Information given »
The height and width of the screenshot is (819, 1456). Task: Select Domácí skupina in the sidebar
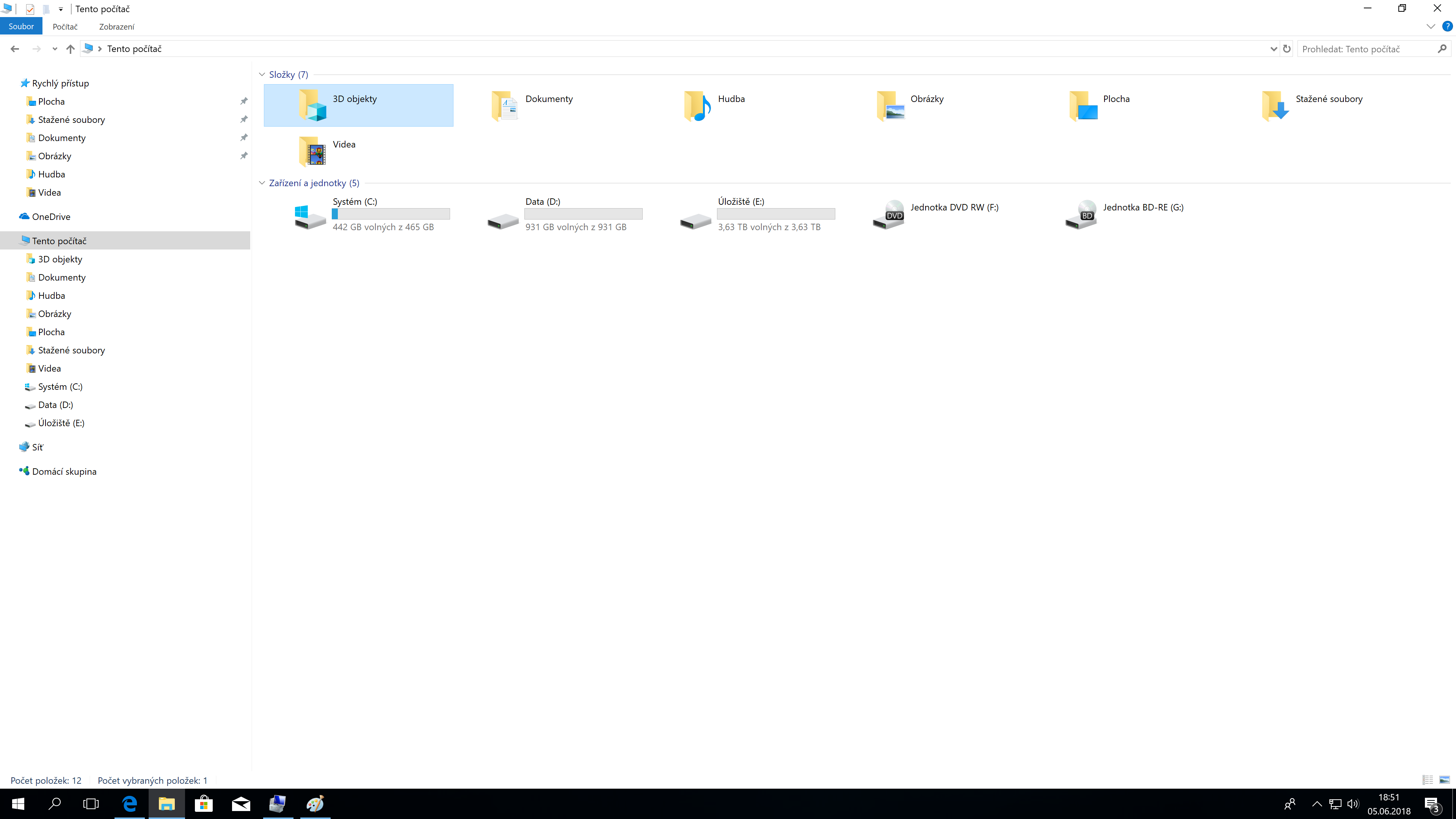(x=64, y=471)
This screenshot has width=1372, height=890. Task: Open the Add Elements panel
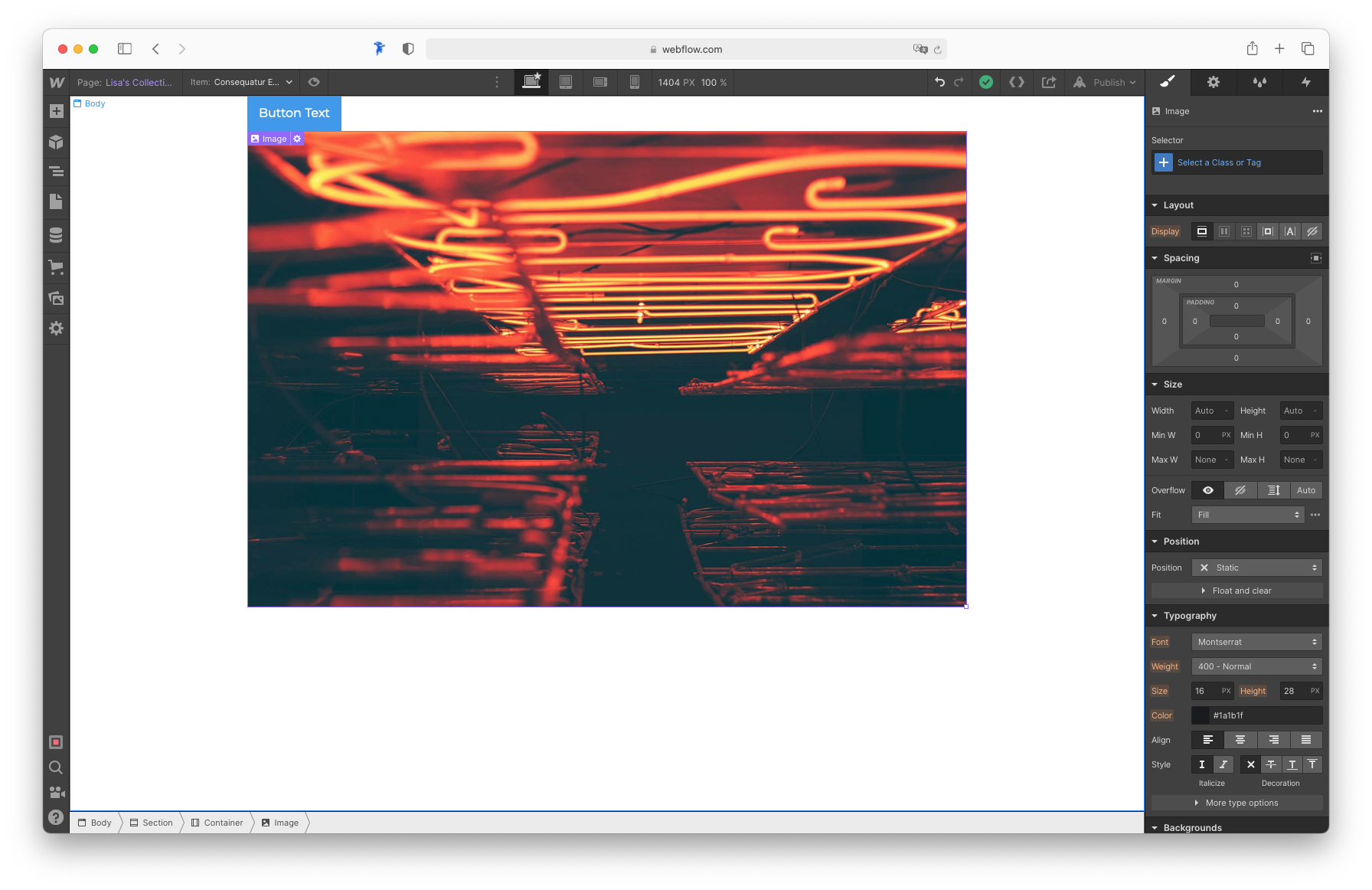click(x=56, y=111)
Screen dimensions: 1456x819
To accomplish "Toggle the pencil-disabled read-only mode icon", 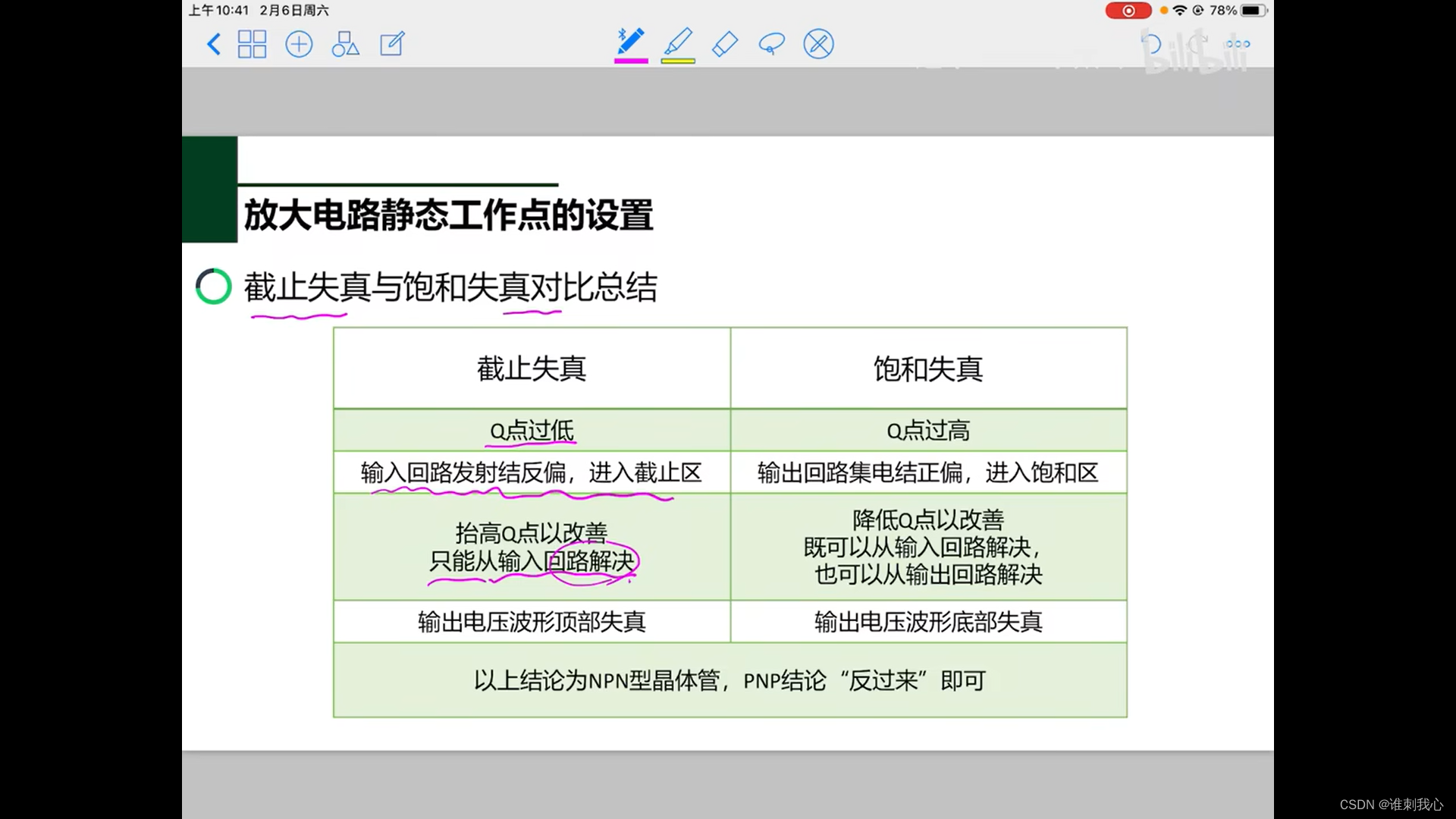I will [818, 44].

Task objective » Repeat the lines of the listing above verbatim, beginning at its first line and ending at the line containing "Screen dimensions: 1456x819", which is included. Omit pictures.

Answer for this exercise »
The height and width of the screenshot is (819, 1456). Task: Select Domácí skupina in the sidebar
(x=64, y=471)
This screenshot has width=1372, height=890. Task: Open the Add Elements panel
click(x=56, y=111)
Screen dimensions: 1456x819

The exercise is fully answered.